И теперь он знает все.
Так думала Роузи. Мертвые знают все, если хоть что-нибудь знают. Чего лишились, что могли иметь, живи они по-другому, и что теперь уже ничего не исправить.
Отец умер и стал ей сниться; она вела с ним долгие задушевные беседы, но как-то о том о сем; и он открыл ей наконец, что у него на душе. Во снах он порой клал ей голову на плечо или на колени, отказываясь от всякого притворства и защитной иронии, которыми прикрывался всю жизнь, становился ранимым, как несчастный влюбленный или усталый ребенок, и тут она просыпалась.
Только вот однажды. Однажды во сне она спросила его — парадокс на миг дошел до ее спящего сознания, — разве же он не умер, ведь она прекрасно знала, что умер, помнила, как он лежал мертвый в глянцево-бордовом деревянном ящике. Ах да, признался он, умер, и скоро ему возвращаться, да в общем-то, уже и пора. Если хочешь, предложил он, пойдем со мной.
Нет-нет, ей совсем не хотелось туда идти.

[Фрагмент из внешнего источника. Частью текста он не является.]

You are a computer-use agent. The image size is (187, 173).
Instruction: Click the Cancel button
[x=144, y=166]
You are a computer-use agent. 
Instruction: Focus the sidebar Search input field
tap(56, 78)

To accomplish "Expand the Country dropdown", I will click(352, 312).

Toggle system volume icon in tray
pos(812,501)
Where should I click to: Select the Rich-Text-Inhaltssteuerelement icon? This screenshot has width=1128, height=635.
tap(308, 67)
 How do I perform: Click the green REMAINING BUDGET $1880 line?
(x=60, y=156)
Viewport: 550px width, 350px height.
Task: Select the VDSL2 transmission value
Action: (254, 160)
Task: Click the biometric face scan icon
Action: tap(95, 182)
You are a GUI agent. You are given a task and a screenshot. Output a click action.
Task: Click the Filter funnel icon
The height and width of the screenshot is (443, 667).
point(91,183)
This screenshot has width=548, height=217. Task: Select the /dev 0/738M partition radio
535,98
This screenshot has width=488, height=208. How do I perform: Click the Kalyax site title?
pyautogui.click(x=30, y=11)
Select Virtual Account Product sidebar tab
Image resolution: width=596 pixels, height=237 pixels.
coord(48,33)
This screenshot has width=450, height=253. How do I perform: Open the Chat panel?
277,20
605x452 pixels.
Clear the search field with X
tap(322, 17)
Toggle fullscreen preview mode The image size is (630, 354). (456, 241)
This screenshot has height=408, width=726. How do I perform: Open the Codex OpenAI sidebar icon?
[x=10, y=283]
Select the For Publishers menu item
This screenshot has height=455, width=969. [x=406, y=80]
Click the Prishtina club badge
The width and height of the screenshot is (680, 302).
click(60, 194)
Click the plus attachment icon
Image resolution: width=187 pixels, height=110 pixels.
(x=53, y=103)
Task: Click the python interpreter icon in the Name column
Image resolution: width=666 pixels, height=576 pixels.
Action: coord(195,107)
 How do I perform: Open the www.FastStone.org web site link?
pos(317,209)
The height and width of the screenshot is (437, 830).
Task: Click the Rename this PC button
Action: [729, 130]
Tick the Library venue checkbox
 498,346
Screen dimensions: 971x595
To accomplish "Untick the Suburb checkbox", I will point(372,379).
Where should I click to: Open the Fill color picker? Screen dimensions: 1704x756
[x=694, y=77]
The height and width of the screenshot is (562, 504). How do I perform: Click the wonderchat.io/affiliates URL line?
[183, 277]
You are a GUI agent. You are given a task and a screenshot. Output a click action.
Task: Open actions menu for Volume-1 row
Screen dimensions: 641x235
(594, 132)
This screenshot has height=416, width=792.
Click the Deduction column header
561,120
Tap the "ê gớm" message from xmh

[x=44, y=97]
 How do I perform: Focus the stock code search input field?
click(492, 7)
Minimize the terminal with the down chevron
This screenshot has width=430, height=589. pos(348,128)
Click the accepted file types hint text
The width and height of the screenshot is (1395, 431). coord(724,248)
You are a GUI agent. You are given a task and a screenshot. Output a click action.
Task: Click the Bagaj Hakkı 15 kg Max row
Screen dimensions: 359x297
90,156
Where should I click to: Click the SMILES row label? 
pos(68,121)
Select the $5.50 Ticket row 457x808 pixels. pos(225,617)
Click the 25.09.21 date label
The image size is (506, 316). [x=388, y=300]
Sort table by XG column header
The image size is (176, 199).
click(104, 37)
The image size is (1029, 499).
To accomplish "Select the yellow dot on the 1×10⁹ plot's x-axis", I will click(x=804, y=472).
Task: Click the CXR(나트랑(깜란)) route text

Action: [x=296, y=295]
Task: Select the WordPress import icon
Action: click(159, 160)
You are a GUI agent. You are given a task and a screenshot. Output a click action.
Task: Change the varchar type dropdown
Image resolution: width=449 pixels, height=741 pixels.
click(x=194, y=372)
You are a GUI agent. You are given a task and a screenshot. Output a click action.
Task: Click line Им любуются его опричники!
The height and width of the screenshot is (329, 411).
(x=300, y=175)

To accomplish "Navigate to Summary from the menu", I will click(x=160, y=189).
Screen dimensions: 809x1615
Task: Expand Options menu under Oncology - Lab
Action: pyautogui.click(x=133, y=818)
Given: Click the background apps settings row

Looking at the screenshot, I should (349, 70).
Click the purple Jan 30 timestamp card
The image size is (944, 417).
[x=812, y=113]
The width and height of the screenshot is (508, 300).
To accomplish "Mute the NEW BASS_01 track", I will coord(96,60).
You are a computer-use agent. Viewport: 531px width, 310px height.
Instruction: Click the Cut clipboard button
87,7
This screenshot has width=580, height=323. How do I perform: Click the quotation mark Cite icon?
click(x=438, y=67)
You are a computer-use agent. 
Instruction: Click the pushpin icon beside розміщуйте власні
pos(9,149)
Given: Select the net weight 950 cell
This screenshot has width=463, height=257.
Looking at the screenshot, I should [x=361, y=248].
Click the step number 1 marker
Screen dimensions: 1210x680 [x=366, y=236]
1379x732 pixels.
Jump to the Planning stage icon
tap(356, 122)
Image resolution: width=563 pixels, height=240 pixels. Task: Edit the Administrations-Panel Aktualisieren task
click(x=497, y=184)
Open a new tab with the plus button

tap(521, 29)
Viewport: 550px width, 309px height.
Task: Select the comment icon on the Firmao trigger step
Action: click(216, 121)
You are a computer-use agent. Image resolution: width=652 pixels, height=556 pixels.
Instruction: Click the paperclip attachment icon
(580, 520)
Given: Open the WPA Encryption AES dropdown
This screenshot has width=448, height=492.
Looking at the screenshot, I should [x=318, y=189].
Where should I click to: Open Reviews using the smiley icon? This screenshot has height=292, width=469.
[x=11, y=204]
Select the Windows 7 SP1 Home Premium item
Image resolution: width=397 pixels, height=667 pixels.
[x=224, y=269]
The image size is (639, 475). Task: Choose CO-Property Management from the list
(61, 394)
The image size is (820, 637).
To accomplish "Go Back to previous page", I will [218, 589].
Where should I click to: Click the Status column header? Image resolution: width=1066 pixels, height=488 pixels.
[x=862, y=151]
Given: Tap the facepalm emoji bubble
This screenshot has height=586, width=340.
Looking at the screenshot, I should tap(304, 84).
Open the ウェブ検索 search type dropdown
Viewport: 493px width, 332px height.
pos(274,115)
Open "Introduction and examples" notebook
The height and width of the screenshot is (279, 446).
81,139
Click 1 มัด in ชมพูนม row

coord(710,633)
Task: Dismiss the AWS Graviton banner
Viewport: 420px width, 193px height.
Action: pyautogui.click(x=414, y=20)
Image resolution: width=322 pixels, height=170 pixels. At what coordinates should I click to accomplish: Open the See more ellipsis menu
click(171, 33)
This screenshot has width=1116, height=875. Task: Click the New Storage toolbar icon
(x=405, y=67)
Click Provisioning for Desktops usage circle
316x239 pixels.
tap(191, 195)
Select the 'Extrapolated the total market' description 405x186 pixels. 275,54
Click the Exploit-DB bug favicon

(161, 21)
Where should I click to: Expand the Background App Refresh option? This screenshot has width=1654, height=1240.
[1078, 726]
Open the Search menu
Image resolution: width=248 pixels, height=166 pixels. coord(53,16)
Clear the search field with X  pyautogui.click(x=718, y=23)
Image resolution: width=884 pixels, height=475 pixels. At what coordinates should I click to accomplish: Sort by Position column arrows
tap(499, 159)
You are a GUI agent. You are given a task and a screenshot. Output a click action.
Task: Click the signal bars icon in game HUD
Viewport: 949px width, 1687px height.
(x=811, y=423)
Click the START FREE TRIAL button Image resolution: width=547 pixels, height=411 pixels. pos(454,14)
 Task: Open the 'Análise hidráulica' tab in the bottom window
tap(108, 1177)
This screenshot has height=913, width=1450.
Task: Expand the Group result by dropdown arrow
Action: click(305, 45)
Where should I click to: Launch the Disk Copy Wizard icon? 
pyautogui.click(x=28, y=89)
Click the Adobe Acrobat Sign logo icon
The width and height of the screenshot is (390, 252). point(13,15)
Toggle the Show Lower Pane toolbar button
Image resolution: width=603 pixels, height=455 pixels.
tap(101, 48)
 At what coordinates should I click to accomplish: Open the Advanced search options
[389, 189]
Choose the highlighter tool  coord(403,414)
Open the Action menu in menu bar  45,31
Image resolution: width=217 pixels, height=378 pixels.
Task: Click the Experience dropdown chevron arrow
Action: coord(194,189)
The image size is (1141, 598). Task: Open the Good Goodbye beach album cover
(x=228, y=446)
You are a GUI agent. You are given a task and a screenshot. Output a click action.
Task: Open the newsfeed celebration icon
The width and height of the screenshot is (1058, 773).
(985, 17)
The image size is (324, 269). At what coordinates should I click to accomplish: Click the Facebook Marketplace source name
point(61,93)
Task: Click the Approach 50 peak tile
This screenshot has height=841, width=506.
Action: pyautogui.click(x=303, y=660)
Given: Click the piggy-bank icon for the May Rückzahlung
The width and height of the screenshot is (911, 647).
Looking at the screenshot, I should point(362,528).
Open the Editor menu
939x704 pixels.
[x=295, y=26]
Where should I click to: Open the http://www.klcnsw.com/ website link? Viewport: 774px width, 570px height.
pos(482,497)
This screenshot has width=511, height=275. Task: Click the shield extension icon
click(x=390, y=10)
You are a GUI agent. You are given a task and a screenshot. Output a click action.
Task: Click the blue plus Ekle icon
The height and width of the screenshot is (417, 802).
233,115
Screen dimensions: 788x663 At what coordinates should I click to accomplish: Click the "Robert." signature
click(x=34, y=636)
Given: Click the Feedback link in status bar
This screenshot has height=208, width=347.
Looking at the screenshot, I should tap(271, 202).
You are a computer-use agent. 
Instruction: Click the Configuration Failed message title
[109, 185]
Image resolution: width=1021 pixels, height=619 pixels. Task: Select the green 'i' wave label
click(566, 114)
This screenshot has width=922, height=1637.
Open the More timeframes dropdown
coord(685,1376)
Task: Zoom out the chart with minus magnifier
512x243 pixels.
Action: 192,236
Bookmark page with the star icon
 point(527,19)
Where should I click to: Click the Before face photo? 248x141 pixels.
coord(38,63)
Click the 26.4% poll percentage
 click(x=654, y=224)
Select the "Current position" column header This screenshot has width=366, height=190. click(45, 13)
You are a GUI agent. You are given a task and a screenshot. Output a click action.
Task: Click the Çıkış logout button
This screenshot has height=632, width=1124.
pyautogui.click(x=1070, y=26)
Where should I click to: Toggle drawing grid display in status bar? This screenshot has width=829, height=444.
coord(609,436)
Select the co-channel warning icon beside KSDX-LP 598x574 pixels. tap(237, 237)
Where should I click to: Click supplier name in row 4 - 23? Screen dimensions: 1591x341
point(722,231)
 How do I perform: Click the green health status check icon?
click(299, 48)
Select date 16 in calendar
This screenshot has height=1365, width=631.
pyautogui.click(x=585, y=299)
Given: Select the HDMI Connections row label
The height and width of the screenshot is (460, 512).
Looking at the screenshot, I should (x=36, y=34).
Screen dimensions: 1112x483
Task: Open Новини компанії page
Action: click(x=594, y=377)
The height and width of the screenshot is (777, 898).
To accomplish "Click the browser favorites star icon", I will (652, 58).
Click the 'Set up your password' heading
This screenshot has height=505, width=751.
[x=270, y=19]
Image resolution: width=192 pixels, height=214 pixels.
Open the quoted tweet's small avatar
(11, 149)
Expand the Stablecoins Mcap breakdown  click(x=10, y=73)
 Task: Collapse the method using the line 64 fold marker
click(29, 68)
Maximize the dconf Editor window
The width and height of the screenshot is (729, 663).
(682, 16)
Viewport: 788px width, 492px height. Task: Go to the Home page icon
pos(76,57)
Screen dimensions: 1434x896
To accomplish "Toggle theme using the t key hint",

Не насовсем, только посмотреть. Взглянуть, где он теперь проводит время, где и она в свое время окажется. Неужели не любопытно? С ней ничего не случится, заверил он. Возьми вот так — он обвил правой рукой ее руку, и кисти прочно соединились тыльными сторонами, — а теперь не отпускай. Просто не отпускай. И они отправились в ту страну, и она, конечно, оказалась совсем недалеко, хотя, когда вдали показались верхушки крыш — подобно крышам Каскадии с поворота горной дороги, — воображение ее истощилось, больше она ничего не увидела и проснулась. Лежала удивленная: как же она вернулась, если руки вроде бы не выпускала.
Смерть. Она никогда не думала о ней как о стране и знала, что это не страна, и все-таки такой увидела ее во сне, словно отец мог вернуться оттуда и взять Роузи с собой. А как иначе думать о смерти? Конечно, это земля, где все наши мертвые живы; она совсем недалеко, а здесь, возле кресла Роузи, — и вовсе ближе некуда; здесь, в полумраке, где многие умерли так рано. Она слышала звуки их шагов в коридорах, отзвуки их голосов в шепотке интеркома.
Бобби заглянула в палату под конец двойной смены, тихо ступила в комнату, освещенную ночником и зеленоватым мерцанием приборов, подсчитывавших биение сердца, мозговые волны, жизнь. Все спали. Бобби постояла немного, глядя, как почти в унисон дышат Сэм и ее мать, и ушла.